- [Problem requirements] The required output is every record, reproduced exactly.

- [Listed records]
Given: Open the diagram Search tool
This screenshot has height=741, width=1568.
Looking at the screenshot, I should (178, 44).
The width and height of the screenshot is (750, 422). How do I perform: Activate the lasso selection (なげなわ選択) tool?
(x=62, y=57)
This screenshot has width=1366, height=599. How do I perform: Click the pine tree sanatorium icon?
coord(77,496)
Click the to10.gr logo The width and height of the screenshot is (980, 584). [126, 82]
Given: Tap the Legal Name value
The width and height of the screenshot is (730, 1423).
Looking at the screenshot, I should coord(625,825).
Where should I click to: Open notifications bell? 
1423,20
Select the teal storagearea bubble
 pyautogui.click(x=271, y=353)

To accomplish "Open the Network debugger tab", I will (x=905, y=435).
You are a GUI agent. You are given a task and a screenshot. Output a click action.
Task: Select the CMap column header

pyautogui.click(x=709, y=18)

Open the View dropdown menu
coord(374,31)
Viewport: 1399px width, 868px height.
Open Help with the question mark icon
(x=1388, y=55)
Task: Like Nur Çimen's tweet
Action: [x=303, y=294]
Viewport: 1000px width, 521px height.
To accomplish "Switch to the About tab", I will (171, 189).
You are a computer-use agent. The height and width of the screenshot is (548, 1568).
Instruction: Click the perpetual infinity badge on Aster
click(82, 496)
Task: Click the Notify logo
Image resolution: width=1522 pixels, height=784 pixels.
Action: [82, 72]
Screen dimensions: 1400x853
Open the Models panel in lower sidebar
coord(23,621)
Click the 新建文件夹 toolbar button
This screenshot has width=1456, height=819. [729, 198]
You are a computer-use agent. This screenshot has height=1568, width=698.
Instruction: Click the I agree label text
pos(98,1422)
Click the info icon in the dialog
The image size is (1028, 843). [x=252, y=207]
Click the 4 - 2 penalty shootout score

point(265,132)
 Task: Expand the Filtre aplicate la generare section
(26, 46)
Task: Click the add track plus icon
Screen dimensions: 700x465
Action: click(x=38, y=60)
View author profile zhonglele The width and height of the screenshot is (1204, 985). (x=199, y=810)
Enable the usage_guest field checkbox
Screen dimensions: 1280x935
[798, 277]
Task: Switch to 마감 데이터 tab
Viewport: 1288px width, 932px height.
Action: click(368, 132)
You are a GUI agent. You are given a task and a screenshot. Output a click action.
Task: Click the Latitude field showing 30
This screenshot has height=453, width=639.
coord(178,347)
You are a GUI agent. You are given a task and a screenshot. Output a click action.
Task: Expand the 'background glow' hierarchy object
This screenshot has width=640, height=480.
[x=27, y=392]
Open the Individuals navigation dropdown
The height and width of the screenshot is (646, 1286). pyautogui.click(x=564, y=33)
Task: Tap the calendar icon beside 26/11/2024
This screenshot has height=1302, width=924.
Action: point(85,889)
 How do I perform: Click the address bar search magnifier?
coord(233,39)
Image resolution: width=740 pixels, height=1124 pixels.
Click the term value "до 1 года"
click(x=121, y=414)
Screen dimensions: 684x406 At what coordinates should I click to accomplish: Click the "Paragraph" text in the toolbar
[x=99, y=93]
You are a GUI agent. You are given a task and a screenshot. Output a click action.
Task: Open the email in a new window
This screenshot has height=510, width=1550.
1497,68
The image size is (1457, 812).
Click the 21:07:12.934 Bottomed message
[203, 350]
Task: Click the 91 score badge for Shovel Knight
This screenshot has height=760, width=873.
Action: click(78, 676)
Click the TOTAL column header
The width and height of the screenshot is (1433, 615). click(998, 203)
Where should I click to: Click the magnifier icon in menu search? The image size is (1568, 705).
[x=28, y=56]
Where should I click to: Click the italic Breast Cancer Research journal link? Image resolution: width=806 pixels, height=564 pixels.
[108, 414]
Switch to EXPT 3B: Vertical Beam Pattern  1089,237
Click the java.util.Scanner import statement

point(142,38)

- [Response area]
Given: Open the diagram Search tool
This screenshot has height=741, width=1568.
Looking at the screenshot, I should (178, 44).
The width and height of the screenshot is (750, 422). How do I perform: Activate the lasso selection (なげなわ選択) tool?
(x=62, y=57)
This screenshot has width=1366, height=599. How do I perform: Click the pine tree sanatorium icon?
coord(77,496)
Click the to10.gr logo The width and height of the screenshot is (980, 584). [126, 82]
Given: Tap the Legal Name value
The width and height of the screenshot is (730, 1423).
Looking at the screenshot, I should coord(625,825).
Where should I click to: Open notifications bell? 
1423,20
Select the teal storagearea bubble
 pyautogui.click(x=271, y=353)

To accomplish "Open the Network debugger tab", I will (x=905, y=435).
You are a GUI agent. You are given a task and a screenshot. Output a click action.
Task: Select the CMap column header

pyautogui.click(x=709, y=18)

Open the View dropdown menu
coord(374,31)
Viewport: 1399px width, 868px height.
Open Help with the question mark icon
(x=1388, y=55)
Task: Like Nur Çimen's tweet
Action: [x=303, y=294]
Viewport: 1000px width, 521px height.
To accomplish "Switch to the About tab", I will (171, 189).
You are a computer-use agent. The height and width of the screenshot is (548, 1568).
Instruction: Click the perpetual infinity badge on Aster
click(82, 496)
Task: Click the Notify logo
Image resolution: width=1522 pixels, height=784 pixels.
Action: [82, 72]
Screen dimensions: 1400x853
Open the Models panel in lower sidebar
coord(23,621)
Click the 新建文件夹 toolbar button
This screenshot has width=1456, height=819. [729, 198]
You are a computer-use agent. This screenshot has height=1568, width=698.
Instruction: Click the I agree label text
pos(98,1422)
Click the info icon in the dialog
The image size is (1028, 843). [x=252, y=207]
Click the 4 - 2 penalty shootout score

point(265,132)
 Task: Expand the Filtre aplicate la generare section
(26, 46)
Task: Click the add track plus icon
Screen dimensions: 700x465
Action: click(x=38, y=60)
View author profile zhonglele The width and height of the screenshot is (1204, 985). (x=199, y=810)
Enable the usage_guest field checkbox
Screen dimensions: 1280x935
[798, 277]
Task: Switch to 마감 데이터 tab
Viewport: 1288px width, 932px height.
Action: click(368, 132)
You are a GUI agent. You are given a task and a screenshot. Output a click action.
Task: Click the Latitude field showing 30
This screenshot has height=453, width=639.
coord(178,347)
You are a GUI agent. You are given a task and a screenshot. Output a click action.
Task: Expand the 'background glow' hierarchy object
This screenshot has width=640, height=480.
[x=27, y=392]
Open the Individuals navigation dropdown
The height and width of the screenshot is (646, 1286). pyautogui.click(x=564, y=33)
Task: Tap the calendar icon beside 26/11/2024
This screenshot has height=1302, width=924.
Action: point(85,889)
 How do I perform: Click the address bar search magnifier?
coord(233,39)
Image resolution: width=740 pixels, height=1124 pixels.
Click the term value "до 1 года"
click(x=121, y=414)
Screen dimensions: 684x406 At what coordinates should I click to accomplish: Click the "Paragraph" text in the toolbar
[x=99, y=93]
You are a GUI agent. You are given a task and a screenshot. Output a click action.
Task: Open the email in a new window
This screenshot has height=510, width=1550.
1497,68
The image size is (1457, 812).
Click the 21:07:12.934 Bottomed message
[203, 350]
Task: Click the 91 score badge for Shovel Knight
This screenshot has height=760, width=873.
Action: click(78, 676)
Click the TOTAL column header
The width and height of the screenshot is (1433, 615). click(998, 203)
Where should I click to: Click the magnifier icon in menu search? The image size is (1568, 705).
[x=28, y=56]
Where should I click to: Click the italic Breast Cancer Research journal link? Image resolution: width=806 pixels, height=564 pixels.
[108, 414]
Switch to EXPT 3B: Vertical Beam Pattern  1089,237
Click the java.util.Scanner import statement

point(142,38)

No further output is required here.